◆ **Selected extract**
-- start --
Photo credit: Sharona Jacobs 


These days bring an urgent call to account for my life on this fierce and beautiful earth. Painting’s always been the means for me to answer this call by taking the measure of our common passage through it.

This preoccupation began for me as a child at the seashore with its marvels that could be picked up and held. I assumed the entrancing life I found there would lead me into the hard measurable sciences. But I came to understand the ocean embodied more -  mysteries and feelings that went beyond its’ miraculous creatures.

Painting is the way I pick up and examine things in the physical world in order to reach for something larger that I suspect lies beneath its storied surface. 

Bradford Johnson

Somerville, MA 2019


A wonderful review of recent show from my colleage and friend Bruce Herman:

Bradford Johnson has been painting now for nearly three decades and has exhibited extensively in both solo and group exhibitions—garnering acknowledgements and awards from such prestigious organizations as the Pollock-Krasner Foundation and MacDowell Artist Colony. Throughout this time he has focused in an unembarrassed way on major religious and humanistic themes—often called “first-level” questions: who are we, where do we come from, why are we here, what has gone wrong, where are we going? Artists and philosophers have been asking these things since the beginning of human community—and more recently have posed even more poignant queries: why are we perpetually at war, why is there such suffering if there is a good God. Why?
-- end --
◆ **Raw data**
-- start --
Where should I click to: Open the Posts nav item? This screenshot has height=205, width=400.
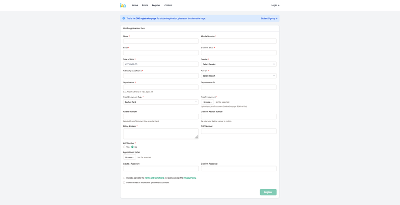click(x=145, y=5)
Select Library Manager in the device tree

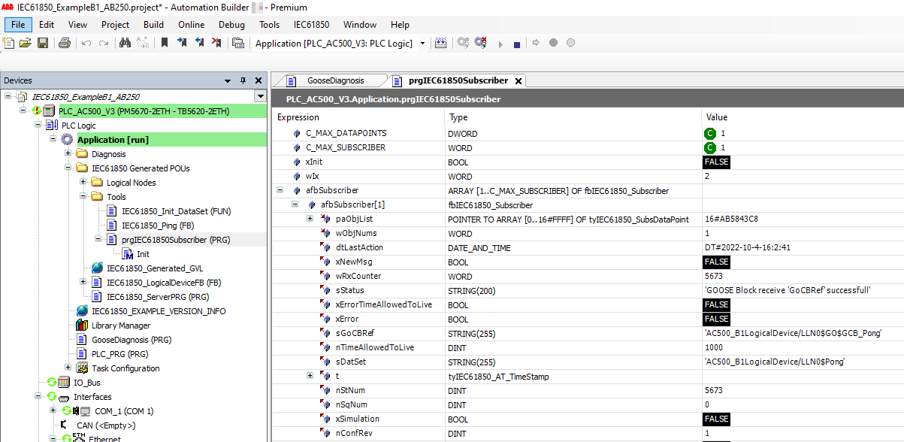coord(120,325)
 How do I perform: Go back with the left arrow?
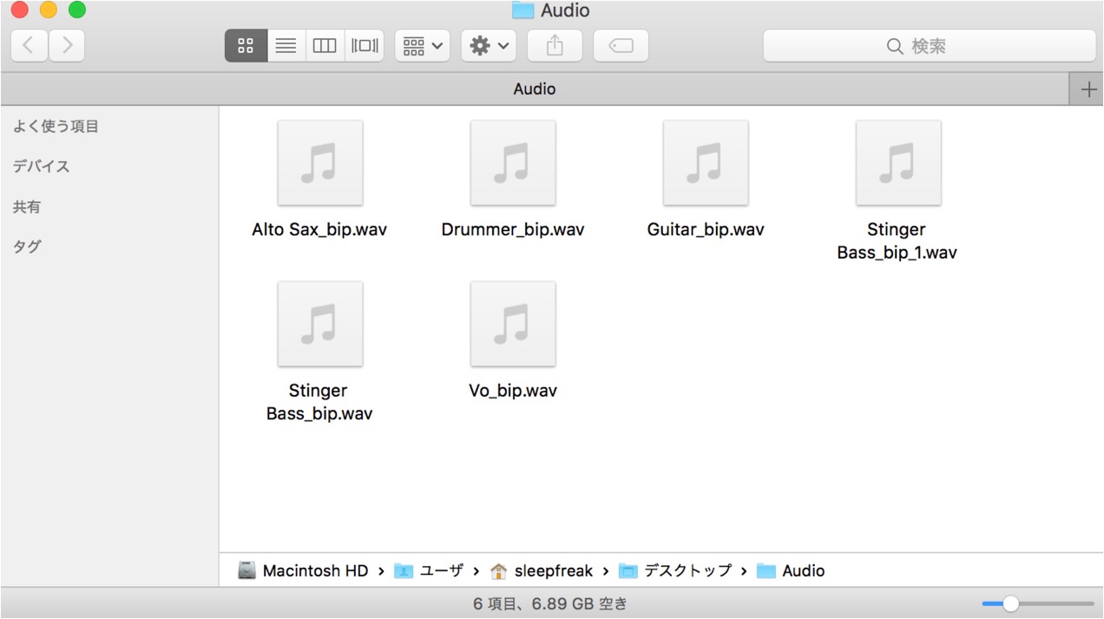[x=29, y=46]
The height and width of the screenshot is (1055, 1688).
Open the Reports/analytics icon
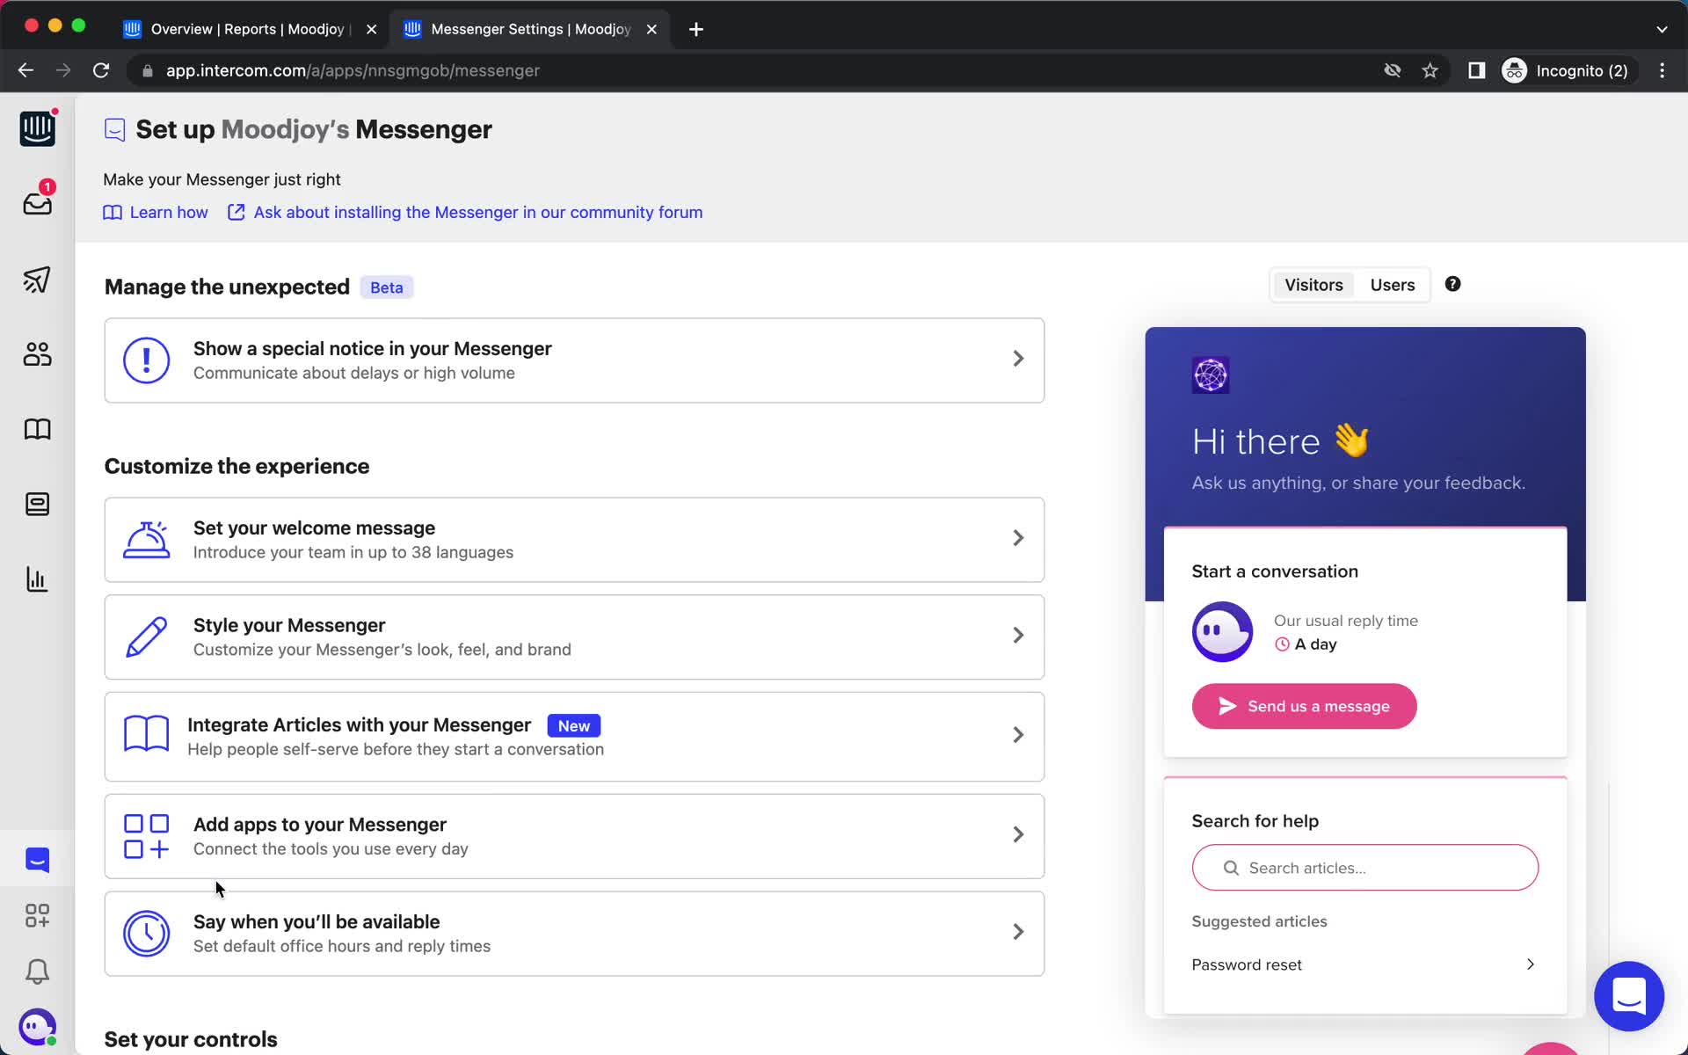(36, 579)
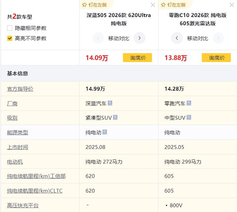Click info icon next to 深蓝汽车
Viewport: 237px width, 212px height.
[110, 103]
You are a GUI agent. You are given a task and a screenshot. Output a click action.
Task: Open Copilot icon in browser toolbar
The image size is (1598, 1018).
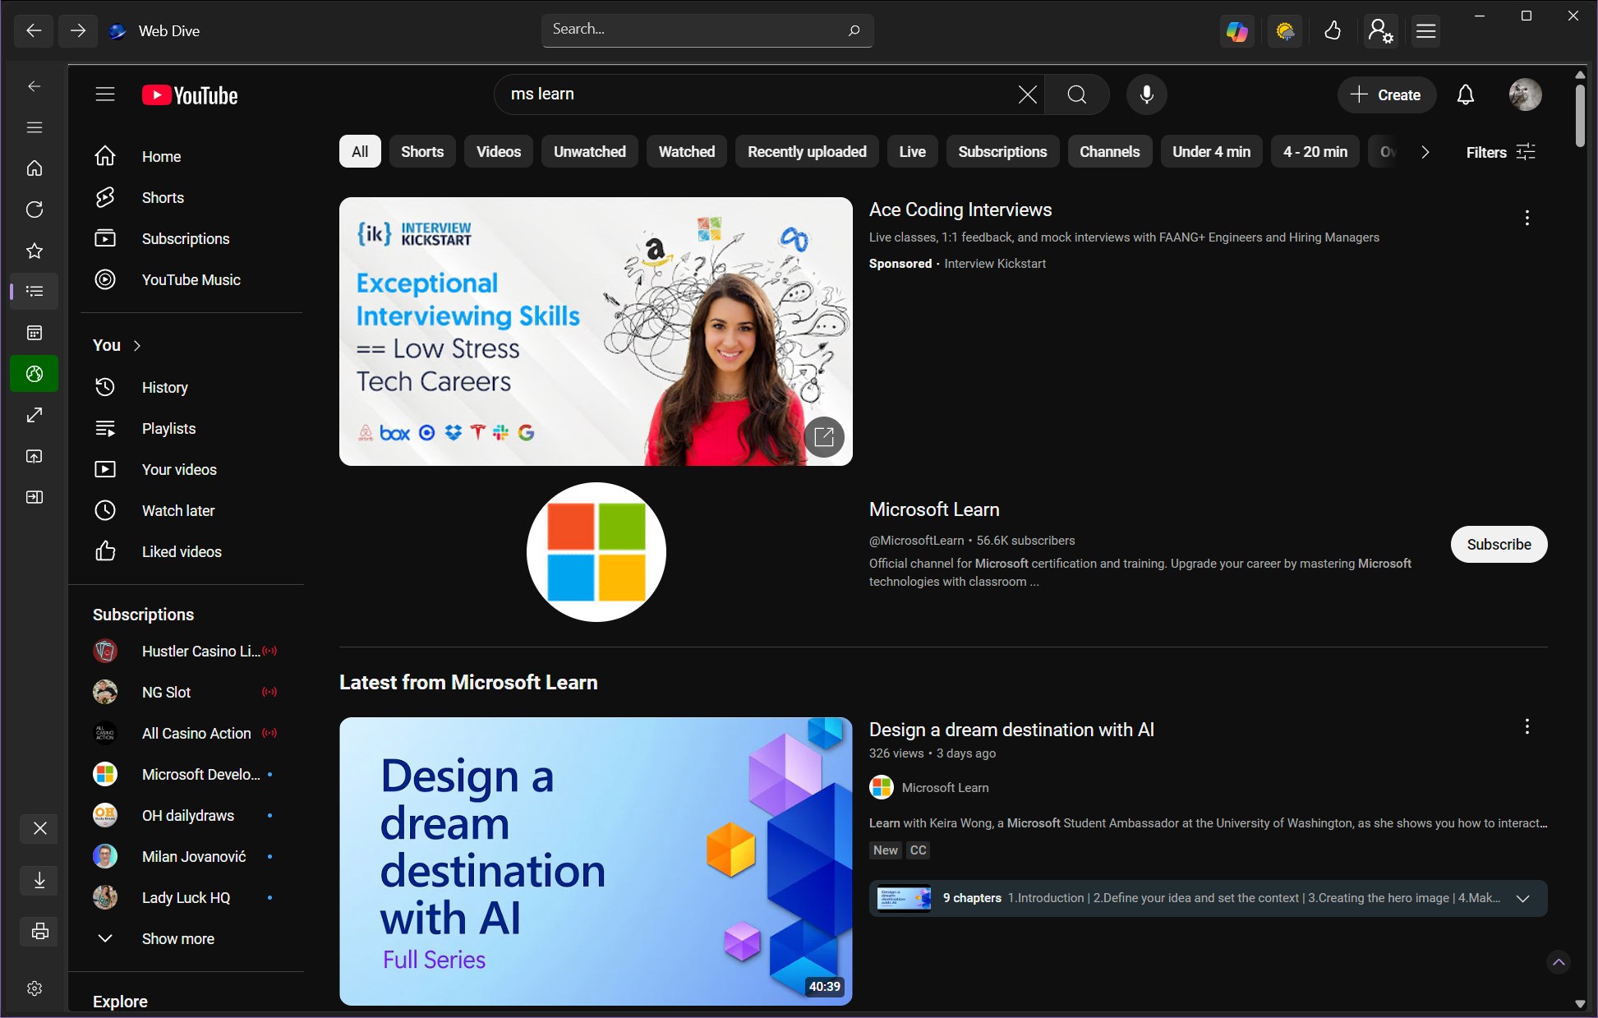(1236, 31)
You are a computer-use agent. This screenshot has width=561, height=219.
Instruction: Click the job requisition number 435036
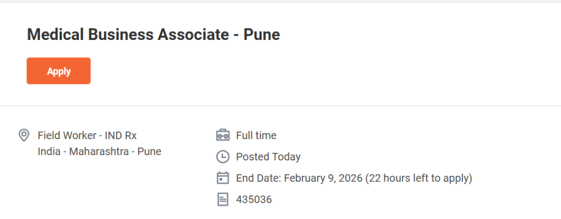pos(254,199)
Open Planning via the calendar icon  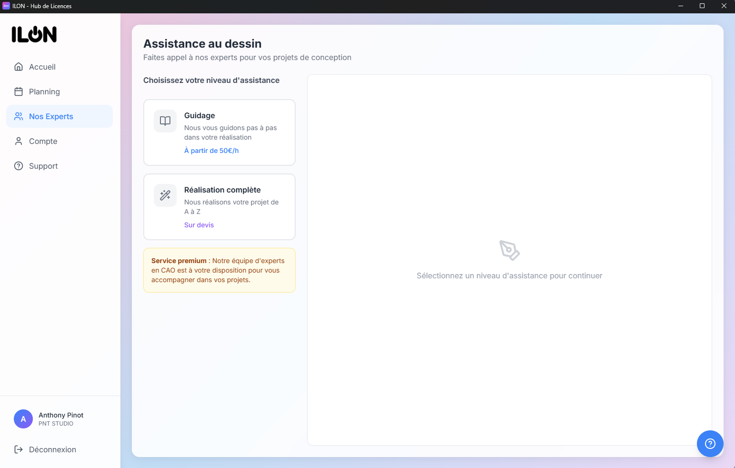tap(18, 92)
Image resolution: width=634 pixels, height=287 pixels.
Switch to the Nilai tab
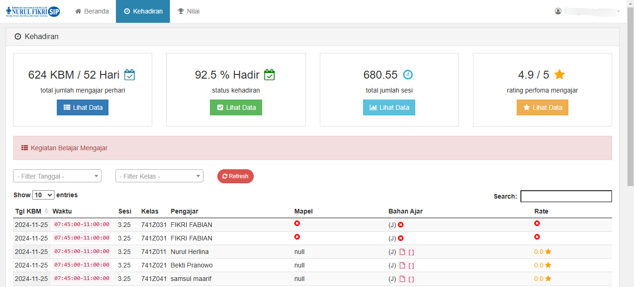point(189,11)
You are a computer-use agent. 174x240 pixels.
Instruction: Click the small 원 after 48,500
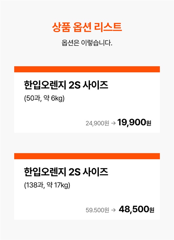(151, 210)
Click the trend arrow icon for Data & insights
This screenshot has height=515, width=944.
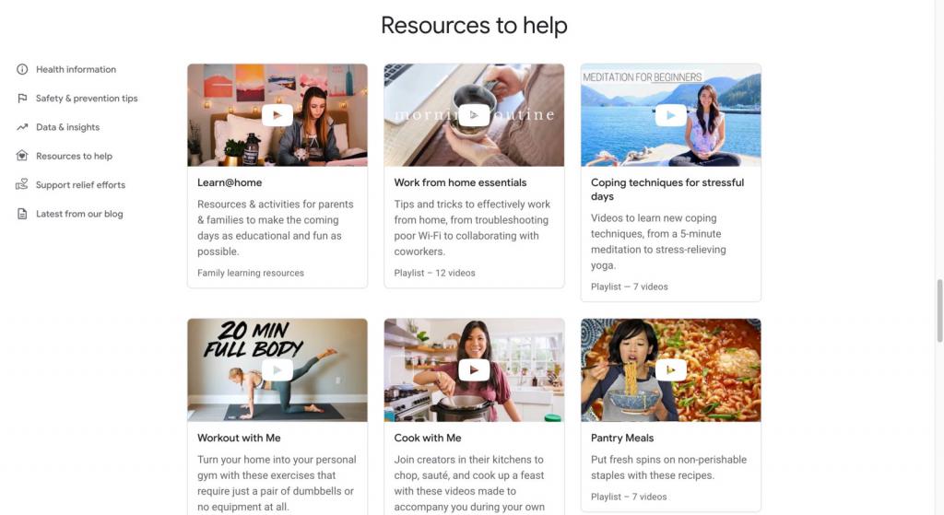click(22, 127)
-- end --
Can you reproduce everything in the artist statement from "A wonderful review" down to "good God. Why?"?

A wonderful review of recent show from my colleage and friend Bruce Herman:

Bradford Johnson has been painting now for nearly three decades and has exhibited extensively in both solo and group exhibitions—garnering acknowledgements and awards from such prestigious organizations as the Pollock-Krasner Foundation and MacDowell Artist Colony. Throughout this time he has focused in an unembarrassed way on major religious and humanistic themes—often called “first-level” questions: who are we, where do we come from, why are we here, what has gone wrong, where are we going? Artists and philosophers have been asking these things since the beginning of human community—and more recently have posed even more poignant queries: why are we perpetually at war, why is there such suffering if there is a good God. Why?